Set down the rows word for word, from the start of the rows through the line containing "[x=408, y=442]", and leave the pictures out.
··· Record list ···
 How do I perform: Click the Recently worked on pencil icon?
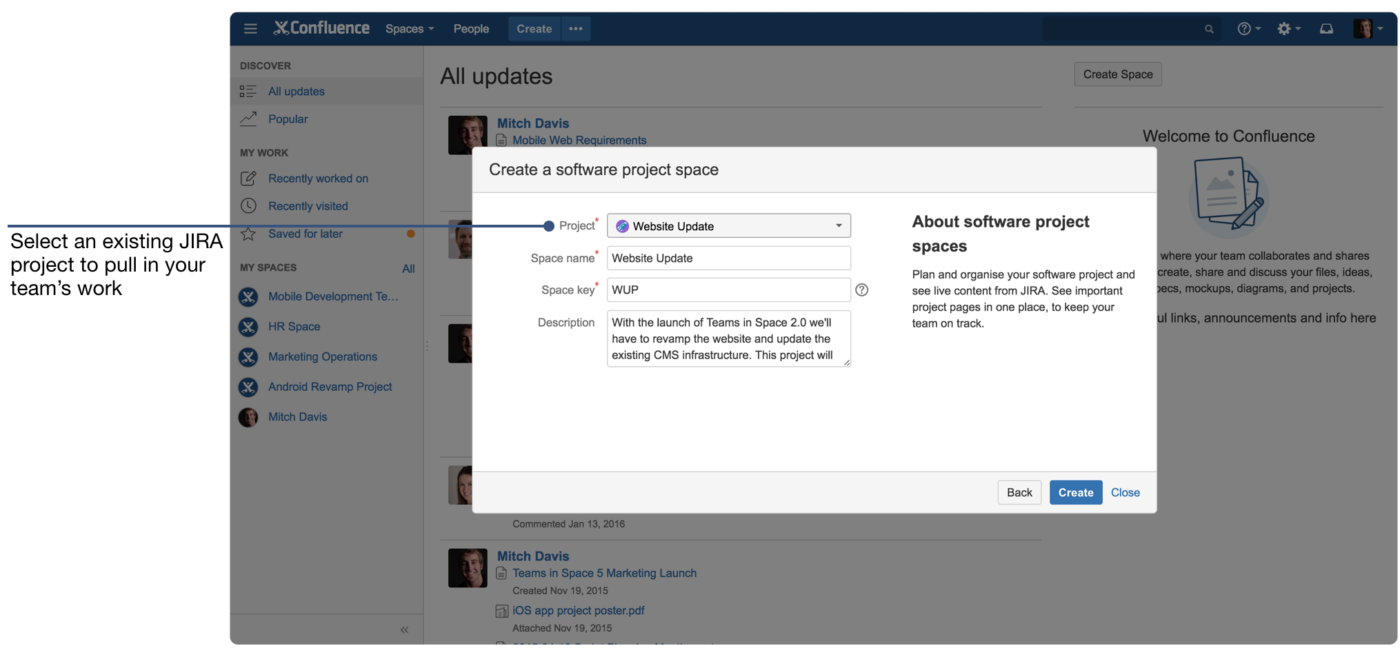pyautogui.click(x=248, y=178)
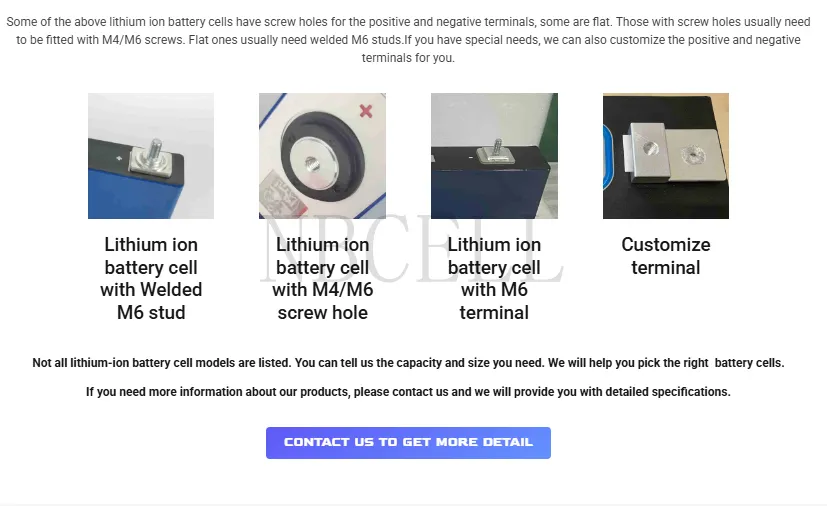Click the "Contact us to get more detail" button
The height and width of the screenshot is (506, 827).
[x=408, y=442]
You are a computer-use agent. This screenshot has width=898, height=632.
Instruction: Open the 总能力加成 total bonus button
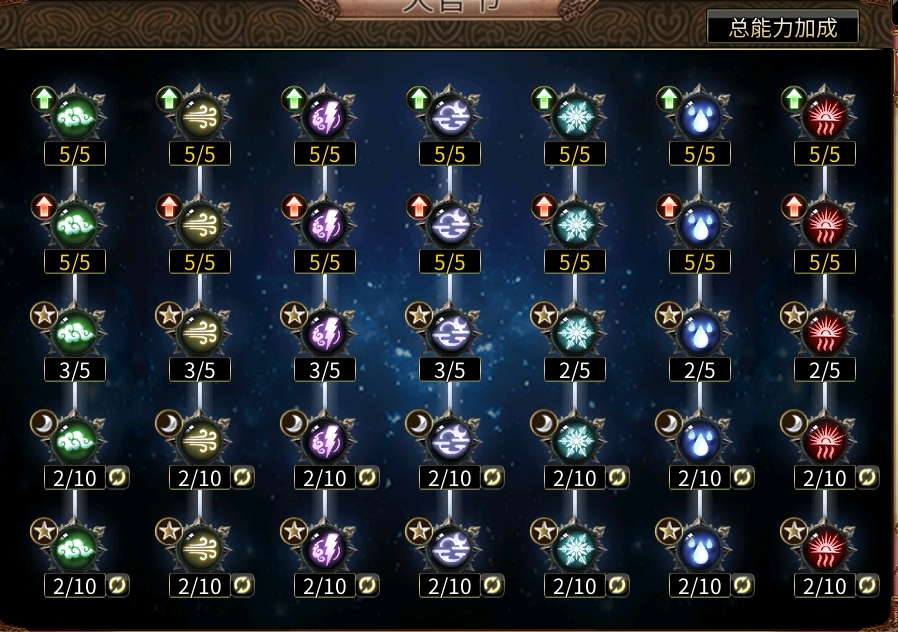pyautogui.click(x=783, y=27)
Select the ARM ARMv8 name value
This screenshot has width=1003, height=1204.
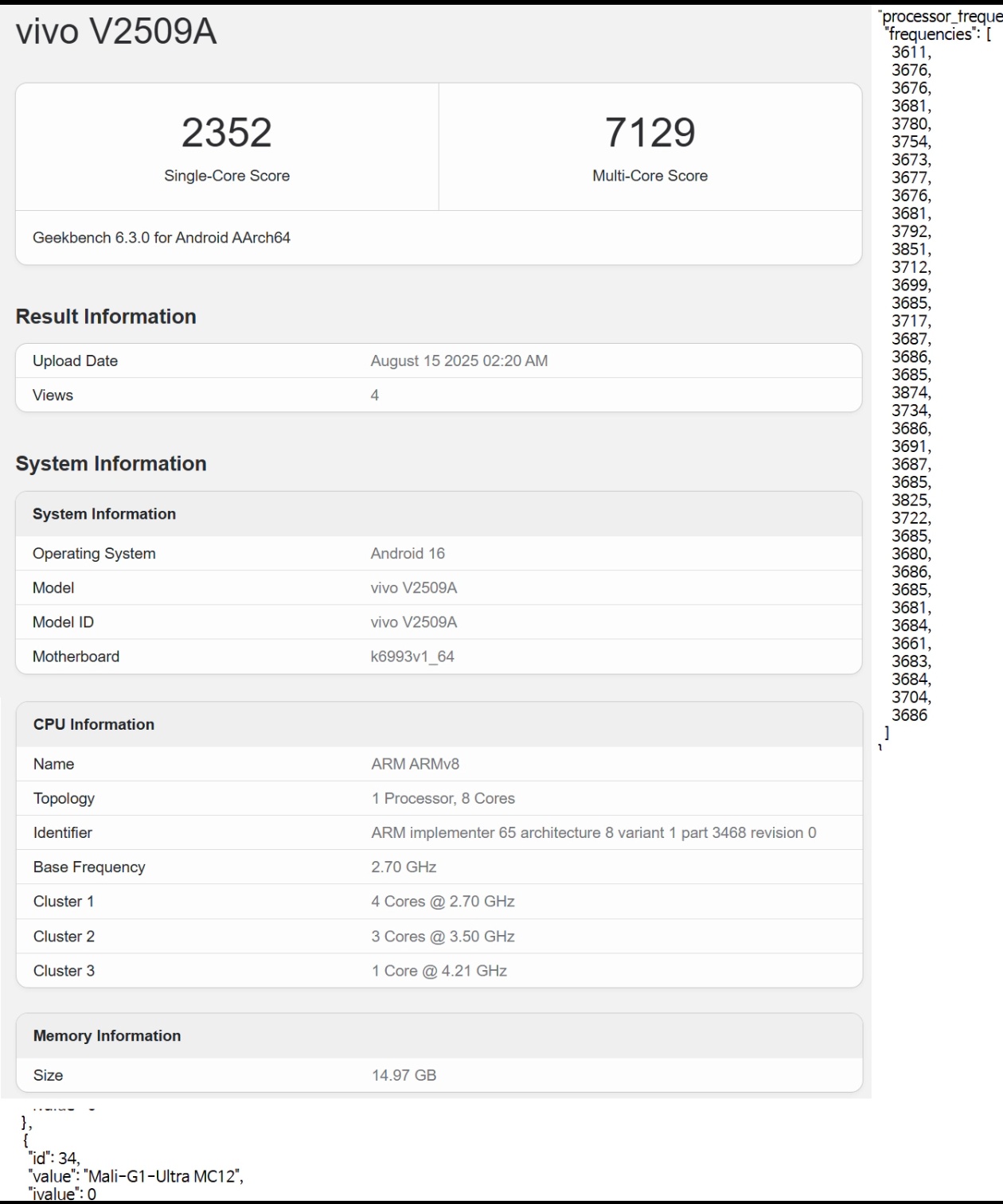pos(415,765)
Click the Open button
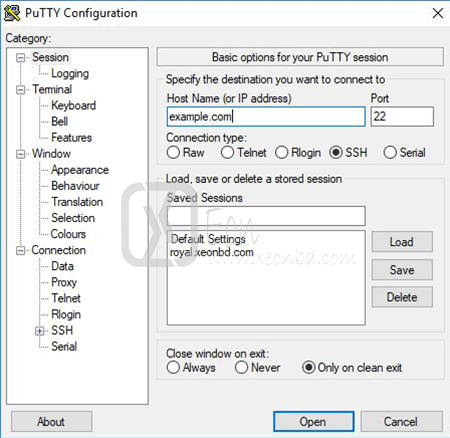 (x=313, y=422)
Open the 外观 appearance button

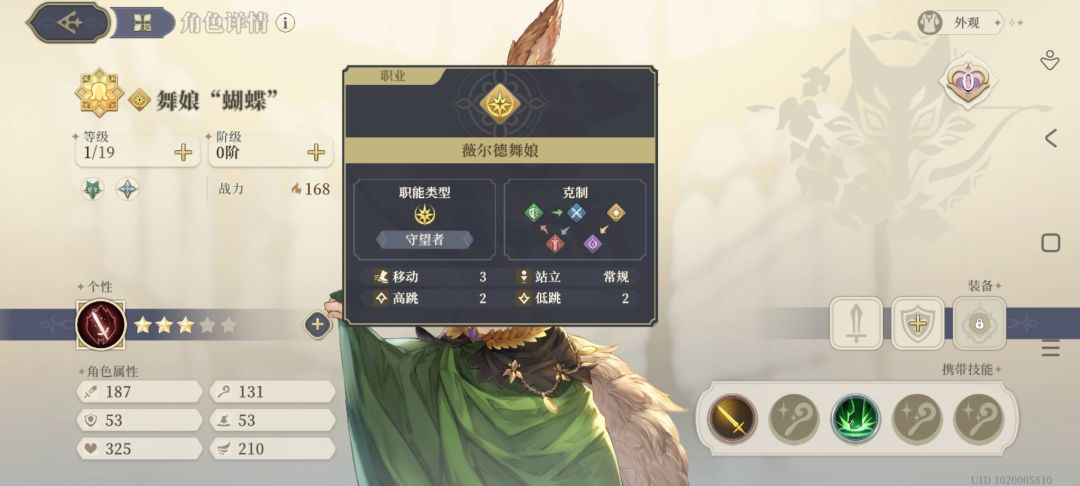point(960,23)
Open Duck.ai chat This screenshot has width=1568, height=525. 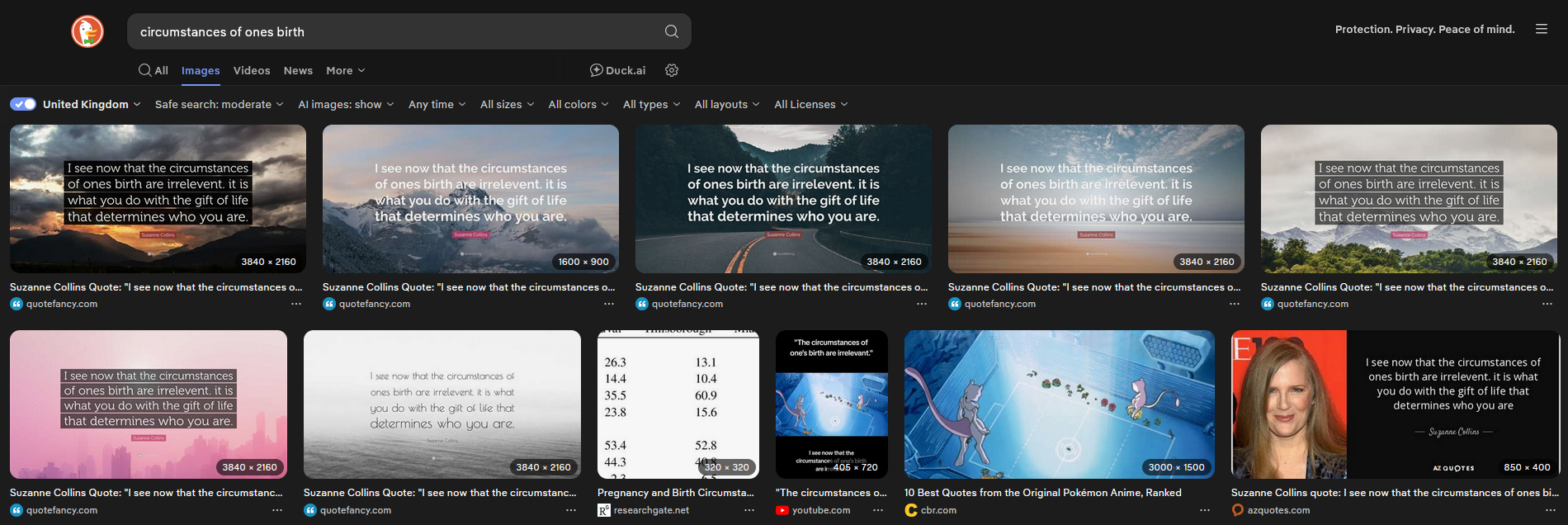point(617,70)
···
### Finished exercise
 How do I perform: Click the Recently worked on pencil icon?
pyautogui.click(x=248, y=178)
Click the "Contact us to get more detail" button
The height and width of the screenshot is (506, 827).
[x=408, y=442]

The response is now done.